"""
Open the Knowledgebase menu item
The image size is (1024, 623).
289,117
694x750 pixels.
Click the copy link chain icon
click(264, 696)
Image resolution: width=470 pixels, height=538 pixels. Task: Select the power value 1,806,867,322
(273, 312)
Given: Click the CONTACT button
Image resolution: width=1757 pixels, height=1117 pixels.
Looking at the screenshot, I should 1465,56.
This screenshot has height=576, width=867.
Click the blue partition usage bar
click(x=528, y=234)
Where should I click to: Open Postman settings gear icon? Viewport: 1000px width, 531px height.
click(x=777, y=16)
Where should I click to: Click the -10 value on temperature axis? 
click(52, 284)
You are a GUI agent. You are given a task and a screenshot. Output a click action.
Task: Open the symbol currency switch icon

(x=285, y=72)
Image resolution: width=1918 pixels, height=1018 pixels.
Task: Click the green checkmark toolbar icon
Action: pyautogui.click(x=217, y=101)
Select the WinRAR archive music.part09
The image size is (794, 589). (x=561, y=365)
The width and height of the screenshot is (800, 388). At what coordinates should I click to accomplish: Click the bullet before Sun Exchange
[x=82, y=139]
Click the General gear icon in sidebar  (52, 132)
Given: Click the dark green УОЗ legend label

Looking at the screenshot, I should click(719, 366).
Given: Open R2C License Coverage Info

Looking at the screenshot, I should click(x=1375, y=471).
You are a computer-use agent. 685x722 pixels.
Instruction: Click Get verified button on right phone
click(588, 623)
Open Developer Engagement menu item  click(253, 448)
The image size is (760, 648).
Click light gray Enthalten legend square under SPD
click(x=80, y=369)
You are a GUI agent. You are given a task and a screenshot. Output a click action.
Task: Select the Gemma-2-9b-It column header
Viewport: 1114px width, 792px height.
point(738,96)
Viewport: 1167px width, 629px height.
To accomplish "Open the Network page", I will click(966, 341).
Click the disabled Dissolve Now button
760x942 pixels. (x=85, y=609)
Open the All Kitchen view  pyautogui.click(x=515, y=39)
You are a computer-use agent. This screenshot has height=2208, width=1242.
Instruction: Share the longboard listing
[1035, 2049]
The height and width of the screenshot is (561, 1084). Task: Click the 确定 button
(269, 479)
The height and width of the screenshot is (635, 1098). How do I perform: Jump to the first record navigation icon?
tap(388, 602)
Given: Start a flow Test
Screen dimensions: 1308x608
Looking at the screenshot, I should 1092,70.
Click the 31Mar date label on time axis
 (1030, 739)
"""
The lines you need are those containing "computer"; find them in the records and copy them.

You are a computer-use agent. 685x722 pixels.
You are a computer-use agent. This screenshot has height=2208, width=1242.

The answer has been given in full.